What is the difference between SORT BY and ORDER BY in Hive?
ORDER BY vs SORT BY in Hive – Examples and Performance Differences
Introduction
In Apache Hive, sorting data efficiently is crucial for big data processing. Hive provides two main clauses for sorting: ORDER BY and SORT BY. While they might seem similar, they behave differently under the hood and significantly impact query performance.
This tutorial will explain ORDER BY vs SORT BY in Hive, with step-by-step examples, code snippets, and performance insights.
Before exploring the differences, let's create a sample table named DeveloperIndian
to demonstrate:
create table DeveloperIndian(
Id int,
Name string,
Salary float,
Department string
)
row format delimited
fields terminated by ',';
Load sample developer data into the table:
load data local inpath '/home/codegyani/hive/developerIndian_data'
into table DeveloperIndian;
The ORDER BY clause performs a total ordering of the query result set. This means:
All the data is passed through a single reducer.
Ensures a globally sorted output.
Can be slow for large datasets because of the single reducer bottleneck.
select *
from DeveloperIndian
order by Salary desc;
Output:
The entire dataset is sorted by salary in descending order, producing a globally sorted result.
The SORT BY clause provides a local ordering:
Data is sorted within each reducer.
Multiple reducers can work in parallel.
Does not guarantee global sorting.
Better performance for large datasets.
select *
from DeveloperIndian
sort by Salary desc;
Output:
Each reducer outputs sorted data, but the overall result set is not globally sorted.
Feature | ORDER BY | SORT BY |
---|---|---|
Output Sorting | Globally sorted | Locally sorted within reducers |
Reducers Used | Single reducer | Multiple reducers |
Performance | Slower on large datasets | Faster on large datasets |
Use Case | When a complete sorted result is required | When partial/local sorting is fine |
Use ORDER BY only for small datasets where global sorting is necessary.

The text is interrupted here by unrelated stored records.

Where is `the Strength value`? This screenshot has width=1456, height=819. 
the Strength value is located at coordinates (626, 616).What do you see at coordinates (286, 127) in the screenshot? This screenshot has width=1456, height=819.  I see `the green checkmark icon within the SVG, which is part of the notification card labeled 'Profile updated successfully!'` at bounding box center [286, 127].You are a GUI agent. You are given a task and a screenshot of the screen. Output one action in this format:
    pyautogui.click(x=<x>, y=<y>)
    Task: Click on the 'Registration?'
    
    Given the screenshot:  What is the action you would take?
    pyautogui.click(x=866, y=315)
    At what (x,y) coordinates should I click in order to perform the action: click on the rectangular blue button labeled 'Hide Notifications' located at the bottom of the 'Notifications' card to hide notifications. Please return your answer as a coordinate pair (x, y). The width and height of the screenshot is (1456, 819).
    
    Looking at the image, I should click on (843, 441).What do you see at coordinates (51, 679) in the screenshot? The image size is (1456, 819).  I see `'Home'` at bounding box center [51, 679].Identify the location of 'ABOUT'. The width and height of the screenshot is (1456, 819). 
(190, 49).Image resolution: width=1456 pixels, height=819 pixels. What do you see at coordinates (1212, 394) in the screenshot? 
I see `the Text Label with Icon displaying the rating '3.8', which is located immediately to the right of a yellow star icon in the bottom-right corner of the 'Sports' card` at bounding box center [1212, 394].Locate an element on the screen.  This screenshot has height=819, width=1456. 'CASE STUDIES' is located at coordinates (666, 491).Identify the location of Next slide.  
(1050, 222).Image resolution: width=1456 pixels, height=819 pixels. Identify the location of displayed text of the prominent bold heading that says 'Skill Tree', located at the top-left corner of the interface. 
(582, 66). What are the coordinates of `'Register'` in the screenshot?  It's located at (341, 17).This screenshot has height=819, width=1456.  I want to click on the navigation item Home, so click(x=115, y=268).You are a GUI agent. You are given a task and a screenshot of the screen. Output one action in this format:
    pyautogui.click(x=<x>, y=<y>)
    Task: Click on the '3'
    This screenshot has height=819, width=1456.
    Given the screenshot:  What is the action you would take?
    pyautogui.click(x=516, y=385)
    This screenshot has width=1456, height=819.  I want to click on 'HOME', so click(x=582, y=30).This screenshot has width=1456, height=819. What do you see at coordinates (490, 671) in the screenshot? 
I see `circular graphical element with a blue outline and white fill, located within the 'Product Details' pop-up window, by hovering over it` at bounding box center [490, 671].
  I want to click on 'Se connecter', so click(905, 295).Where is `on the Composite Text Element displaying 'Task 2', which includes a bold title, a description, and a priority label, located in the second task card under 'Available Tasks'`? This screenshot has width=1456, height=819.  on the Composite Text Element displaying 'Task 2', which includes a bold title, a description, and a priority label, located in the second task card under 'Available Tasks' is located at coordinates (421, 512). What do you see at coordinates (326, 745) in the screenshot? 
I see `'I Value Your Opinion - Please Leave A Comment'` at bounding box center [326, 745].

For large-scale data processing, prefer SORT BY to achieve faster execution without reducer bottlenecks.
Both ORDER BY and SORT BY are essential Hive clauses for data sorting.
Use ORDER BY when you need the entire dataset sorted globally.
Use SORT BY for large datasets when local sorting suffices, improving performance.
By choosing the right clause, you can optimize query speed and handle big data efficiently in Apache Hive.